It was amazing and having gone this far I was confident. Ray seemed
bored; he had not studied my file sufficiently, so I asked,
"I do not trust any barrister to speak for me but can I pay you
fees for your advice in the correct presentation of my defence and sit
behind me to advise me on law and an opinion on the best of any proffered
choices". Ray said,
"I have been a barrister" which promoted my instantaneous
reply,
"If the rules allowed me to brief you and I know they don't, would
you represent me"? He answered,
"I fucking well wouldn't". So I went on,
"My alternative is this; if you know a guy who is not only good
but absolutely exceptional I would accept him and engage you to brief
him. Ray came up with,
"You are dead lucky because I know just the man; he is absolutely
mad but fucking brilliant". I answered,
"That is exactly the bloke I want".
Making a daily 9 o' clock start I had been swatting law and court procedures
at the University Law Library for a week. Until I officially engaged
Ray; the CAB Legal Advice Bureau every Monday evening (after queuing)

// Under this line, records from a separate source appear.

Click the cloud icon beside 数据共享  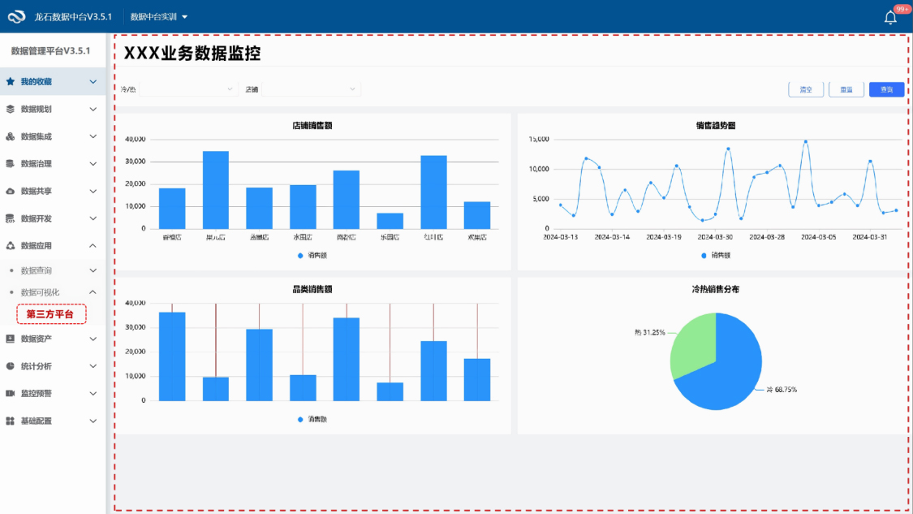10,191
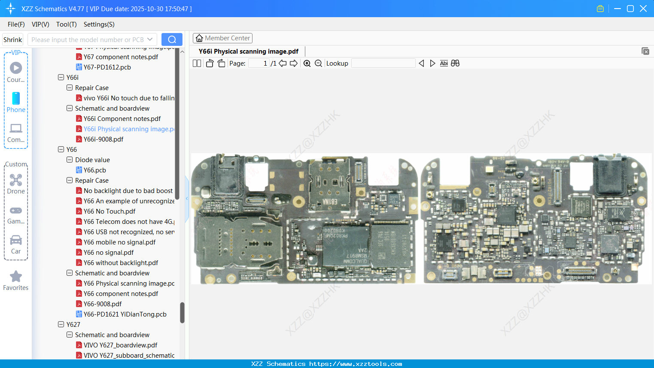Zoom out of the scanning image

(x=318, y=63)
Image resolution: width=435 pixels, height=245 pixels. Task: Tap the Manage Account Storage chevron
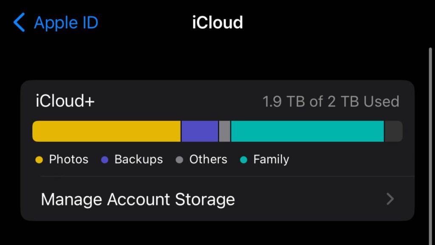pyautogui.click(x=390, y=199)
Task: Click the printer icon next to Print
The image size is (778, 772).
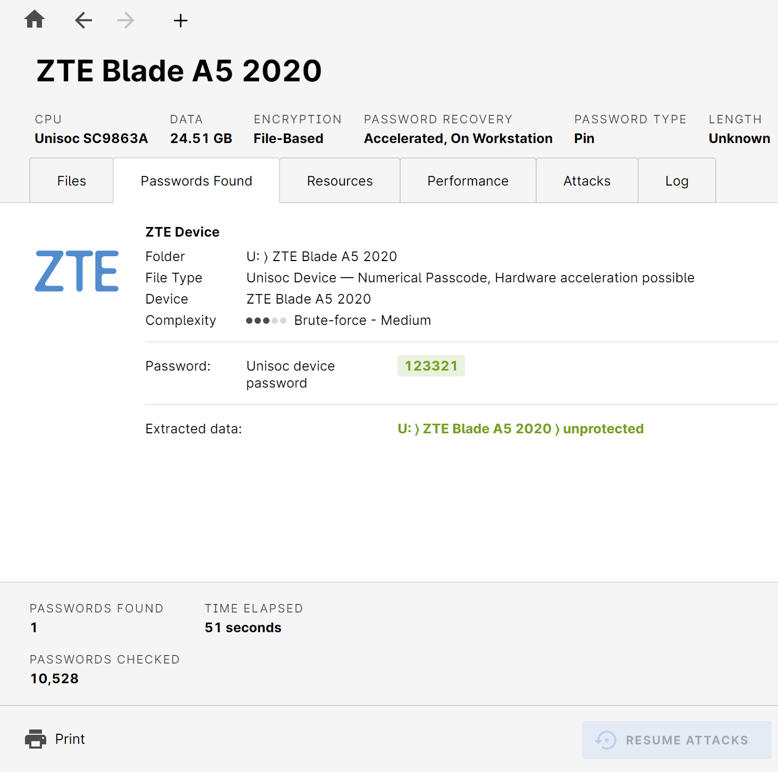Action: pyautogui.click(x=36, y=739)
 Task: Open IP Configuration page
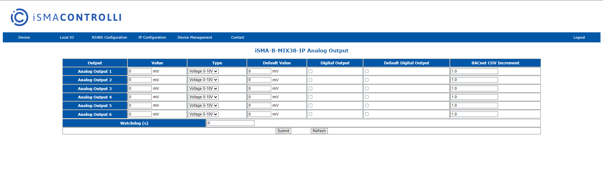coord(152,37)
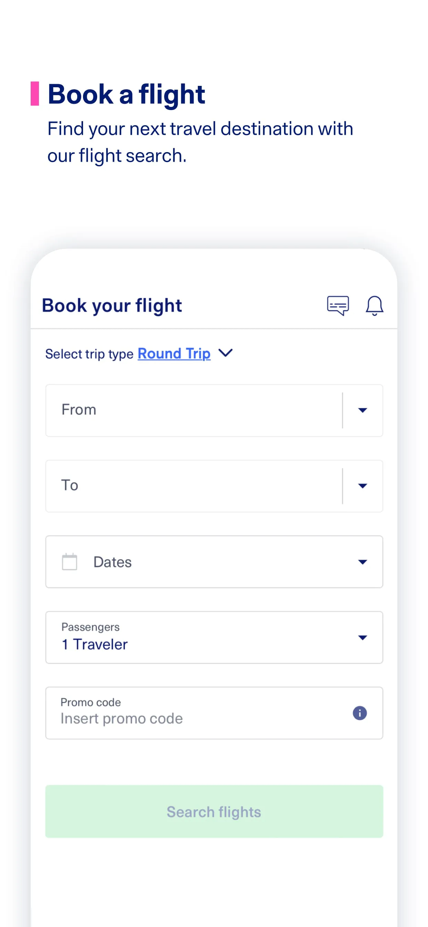428x927 pixels.
Task: Open the To airport dropdown arrow
Action: tap(363, 486)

and; Patrick Dalton at the University of Central England, (with his
students away for Christmas), would give me advice, in small packets
on specific things but, all this was exhausting and time consuming and
my energy and time was needed on the actual practical details of my
evidence.
The judge, if he did not come down on my side, wanted my expert's evidence
countering the 'RE-RE-AMMENDED PARTICULARS OF CLAIM' that - I had enhanced
the value of my property by £2,000 and decreased the value of
Stantons £4,000 by reducing the height of the hedge. In the late
eighties there was one main estate agent handling all properties in
the Bournville Trust. I wanted to see the boss of Messrs Rice and it
was not easy to convince the office desk staff, as they could not envisage
a customer who had needs other than buying or selling a house. After
persisting for three consecutive days I convinced them and was ushered
into the presence of a kindly old gentleman who had returned to the
premises especially to see me. He was very sympathetic to residents
living next to awkward neighbours and problem hedges and promised to
write me a letter, as a court exhibit about his experiences relating
to buying and selling houses with such problems. He had retired himself
and was too ill to provide an affidavit and a day in court to help me.

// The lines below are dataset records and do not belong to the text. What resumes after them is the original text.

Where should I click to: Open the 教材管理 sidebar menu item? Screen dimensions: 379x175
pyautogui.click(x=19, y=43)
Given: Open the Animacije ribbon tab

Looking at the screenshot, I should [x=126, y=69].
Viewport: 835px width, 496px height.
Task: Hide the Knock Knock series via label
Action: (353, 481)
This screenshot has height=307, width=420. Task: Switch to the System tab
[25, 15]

As it happened he had worked with a young surveyor and valuer who operated
a business on his own, locally, on the estate. Tony Brunt was a regular
on the Ed Doolan talk show, advising phone in listeners about purchasing
their freehold. He responded to my invitation and visited. We got on
well and after long discussion when he learnt the whole background of
my case and got to work. He had a month with the Christmas period intervening.

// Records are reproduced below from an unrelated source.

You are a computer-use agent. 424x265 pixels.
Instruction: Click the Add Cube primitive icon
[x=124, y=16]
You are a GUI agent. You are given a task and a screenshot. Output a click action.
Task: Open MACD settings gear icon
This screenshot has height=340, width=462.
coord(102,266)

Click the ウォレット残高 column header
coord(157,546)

At my suggestion he took away with him the sympathetic letter his old
colleague, Mr Rice had sent to me. This experience of a life time buying
and selling BVT properties was to be attached as an addendum to his
affidavit.
A couple of years ago the Bournville Village Trust was involved in
a minor case in the Chancery Division of the High Court and asked a
similarly but eminently qualified City Surveyor / Estate Agent to supply
a supporting addendum to an affidavit - to testify that BVT property
had a 20% premium over similar housing in the city and surroundings.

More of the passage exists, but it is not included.